◆ **EXERCISE MATERIAL**:
-*-*-
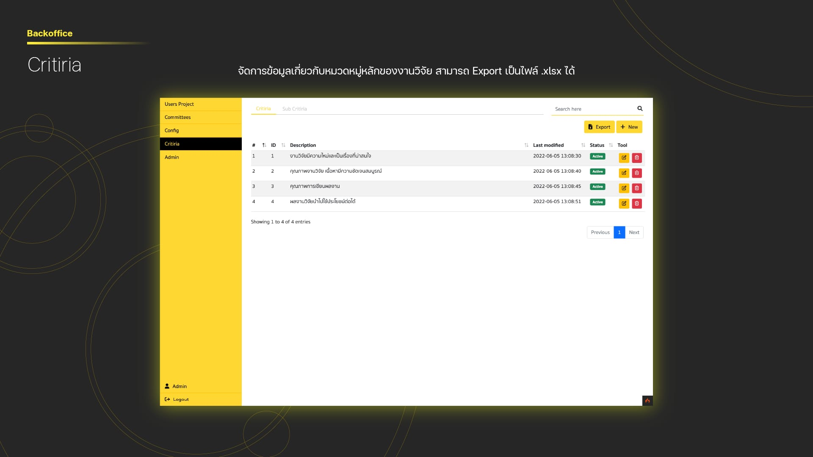
Task: Click edit icon for criteria row 1
Action: (624, 158)
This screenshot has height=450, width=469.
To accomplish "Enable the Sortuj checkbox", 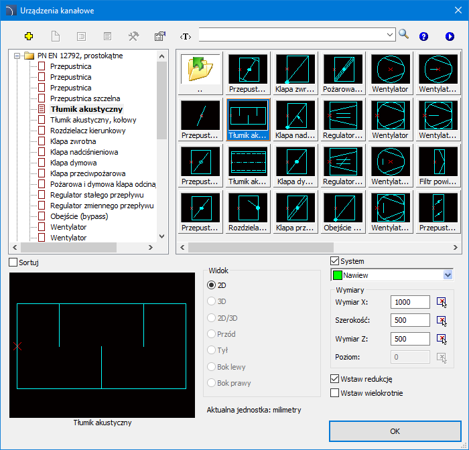I will [x=13, y=263].
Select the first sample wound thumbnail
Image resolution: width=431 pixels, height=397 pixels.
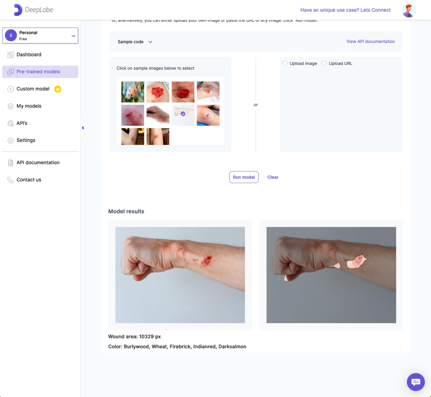[133, 91]
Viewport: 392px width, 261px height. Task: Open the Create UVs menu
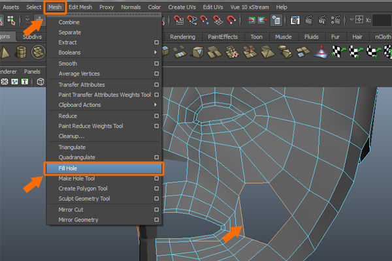click(182, 7)
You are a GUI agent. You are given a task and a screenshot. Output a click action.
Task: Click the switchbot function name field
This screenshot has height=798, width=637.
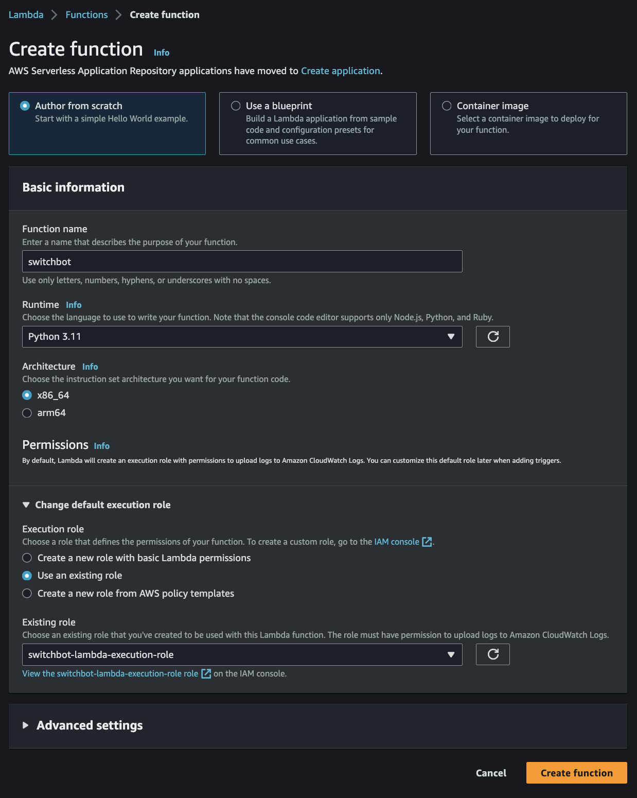coord(242,261)
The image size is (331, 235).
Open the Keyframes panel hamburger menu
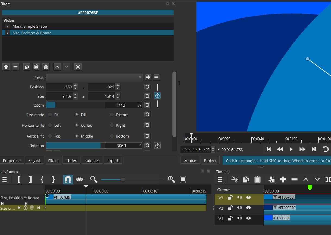[x=5, y=180]
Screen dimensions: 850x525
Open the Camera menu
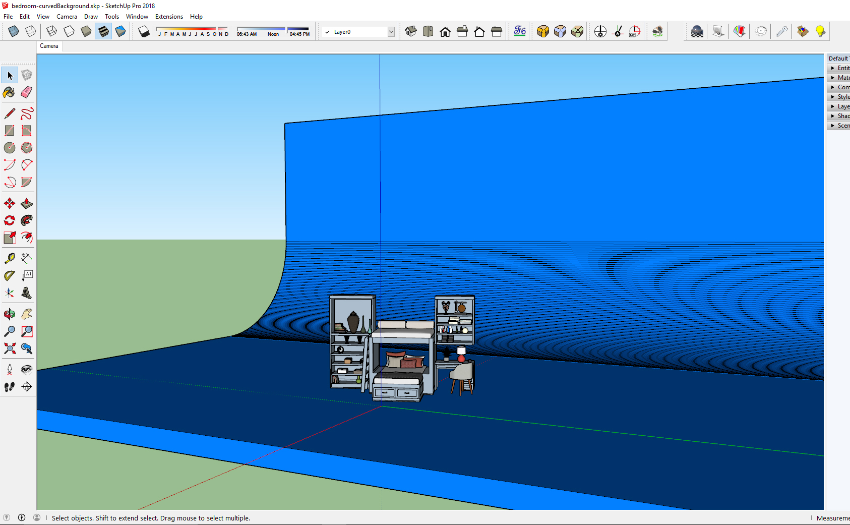[67, 17]
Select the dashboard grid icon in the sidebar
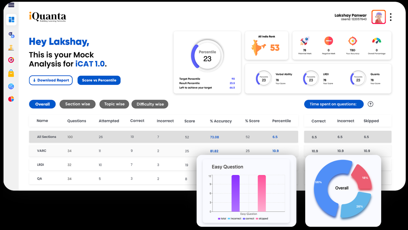408x230 pixels. 11,20
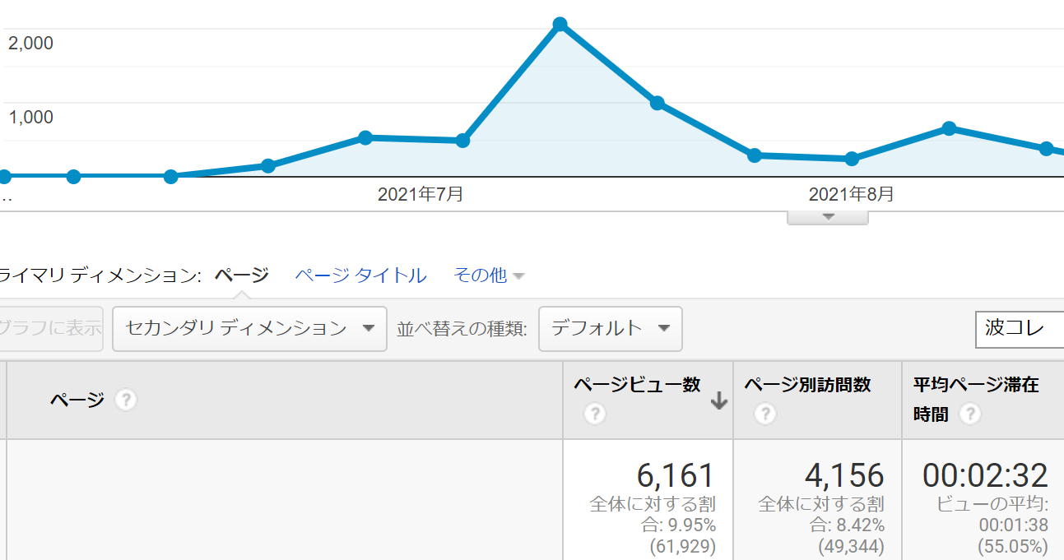Expand the デフォルト sort type dropdown
The width and height of the screenshot is (1064, 560).
pos(610,328)
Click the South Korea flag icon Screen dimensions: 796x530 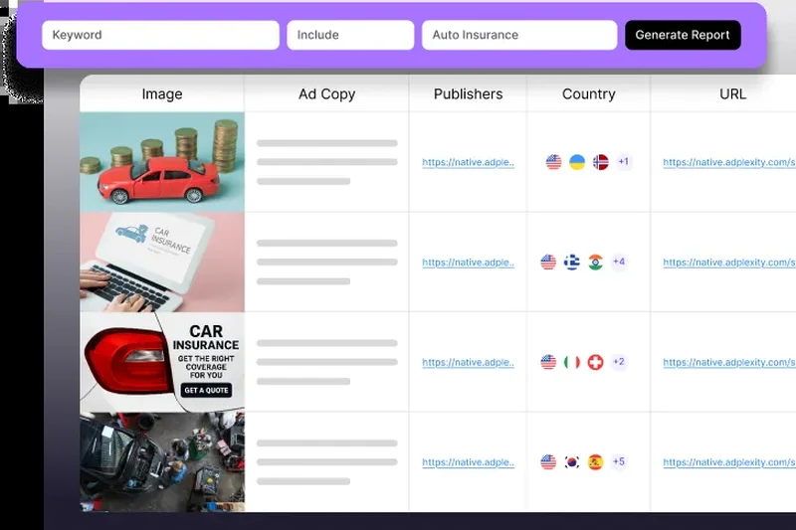coord(572,462)
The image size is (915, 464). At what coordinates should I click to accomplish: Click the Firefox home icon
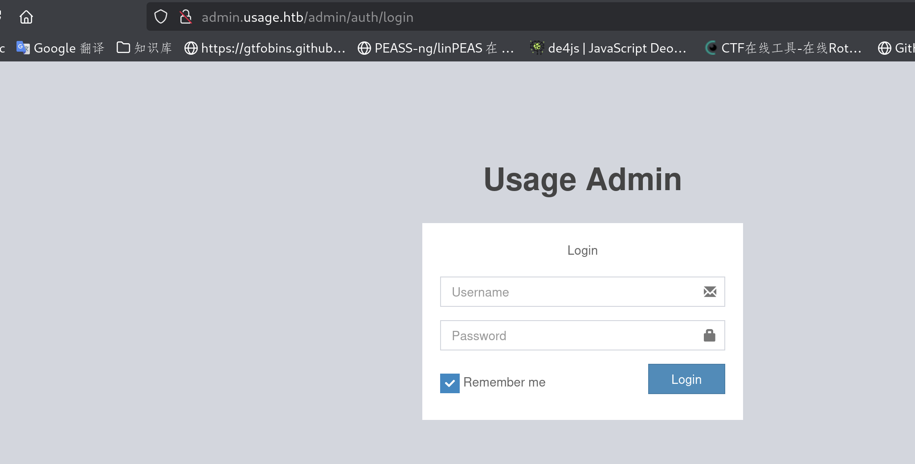tap(26, 17)
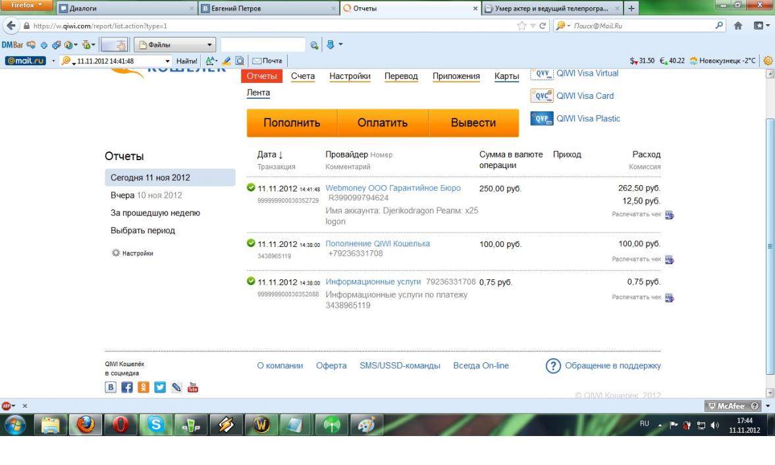The width and height of the screenshot is (775, 465).
Task: Click the Odnoklassniki orange icon
Action: [x=144, y=387]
-*-*-
◆ **WORK TO BE COMPLETED**: Copy the lines from the line with "Viewport: 392px width, 261px" to the line with "click(182, 7)", replacing "Create UVs" with "Unwrap UVs" and changing nothing else. Omit the pictures.

◆ **CORRECT RESPONSE**:
Viewport: 392px width, 261px height. Task: Open the Unwrap UVs menu
click(182, 7)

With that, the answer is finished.